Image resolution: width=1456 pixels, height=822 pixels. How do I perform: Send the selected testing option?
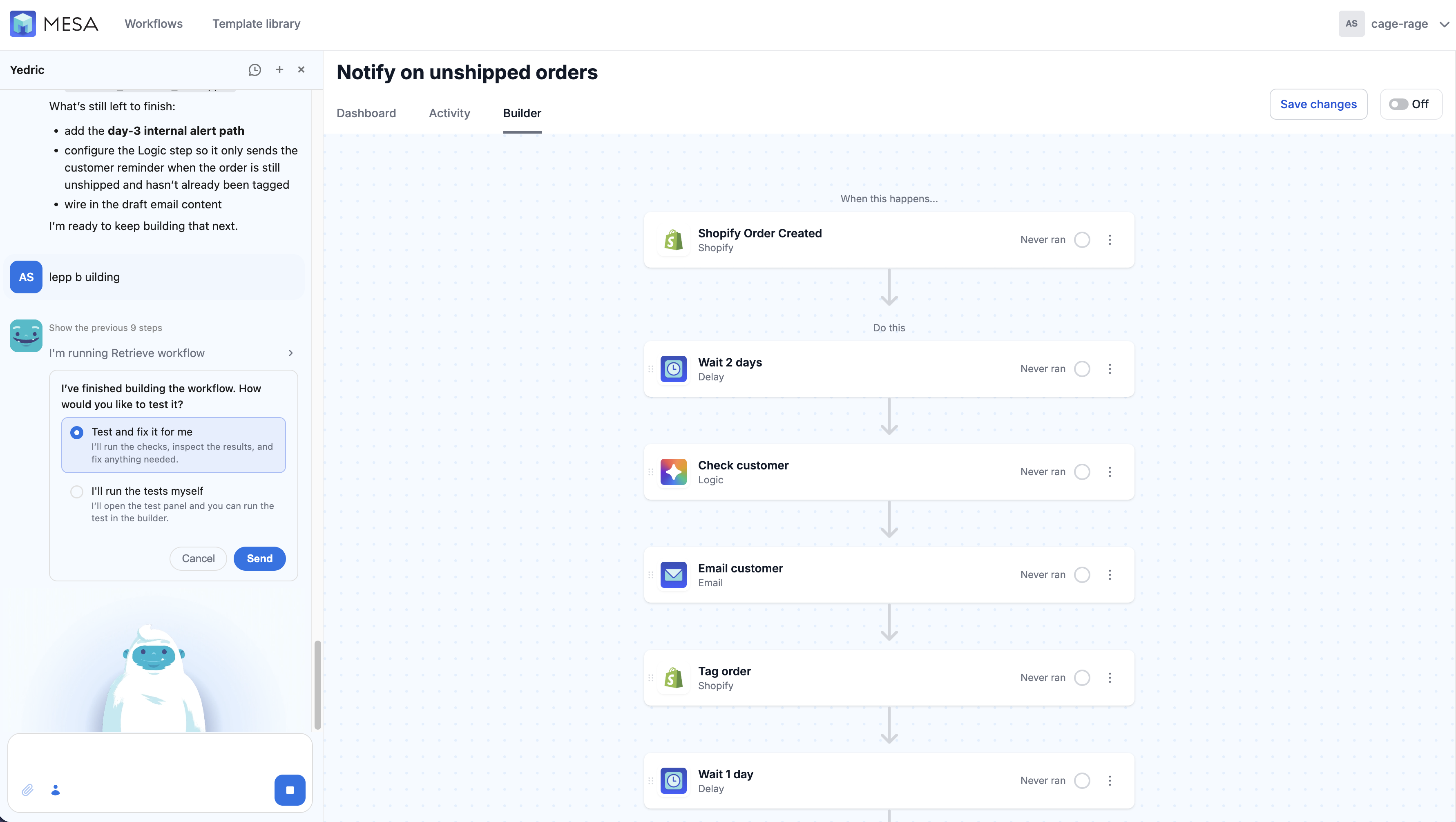[259, 558]
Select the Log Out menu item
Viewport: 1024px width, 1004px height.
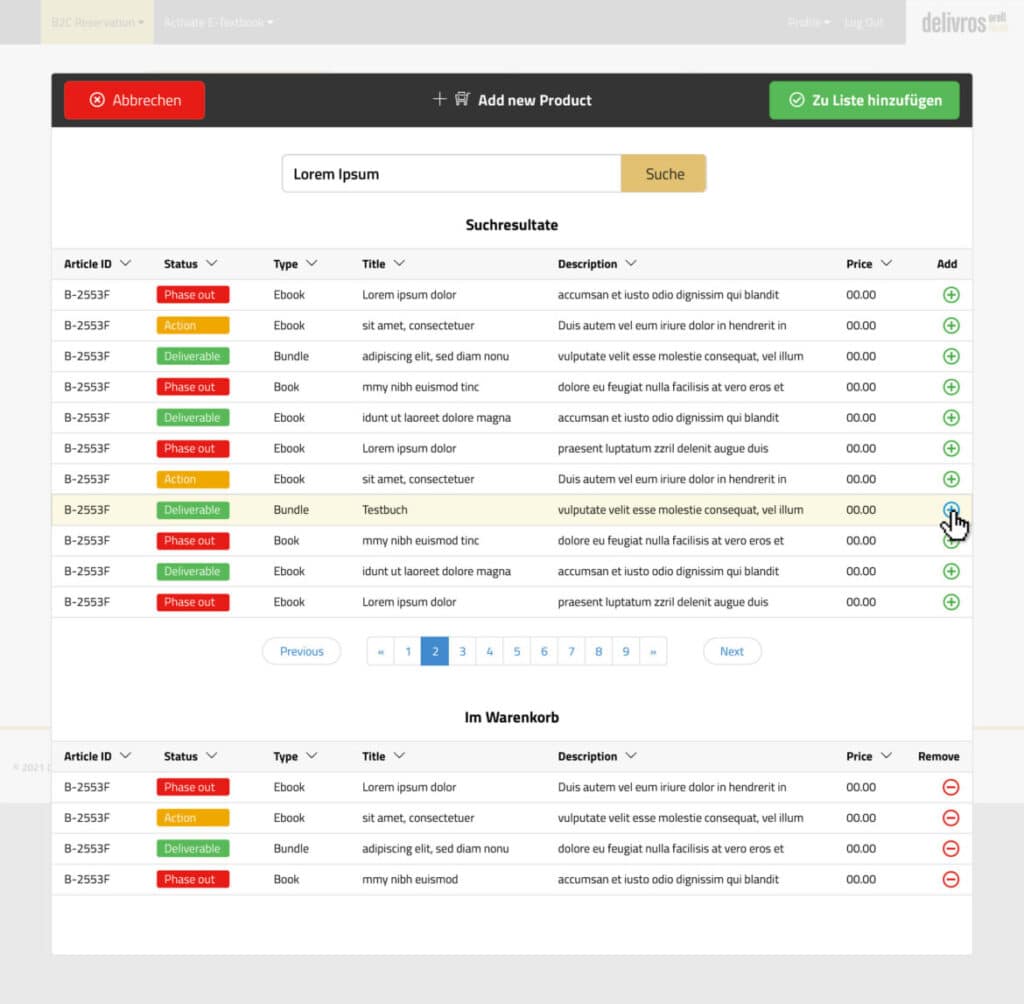[863, 22]
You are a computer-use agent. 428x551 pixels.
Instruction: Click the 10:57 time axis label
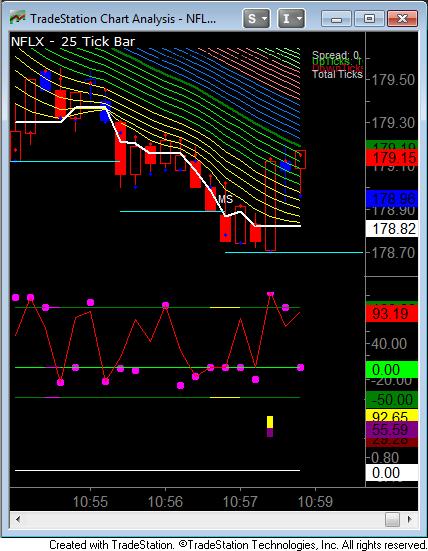240,501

+++++

TASK: All lines between the one that contains "Select the Log Out menu item" and the end of the records above, both included, are to be returned exactly as they stand, except for pictures, which are omitted.

COMPLETED EXERCISE:
Select the Log Out menu item
Viewport: 1024px width, 1004px height.
[863, 22]
You are a computer-use agent. 428x551 pixels.
Instruction: Click the 10:57 time axis label
240,501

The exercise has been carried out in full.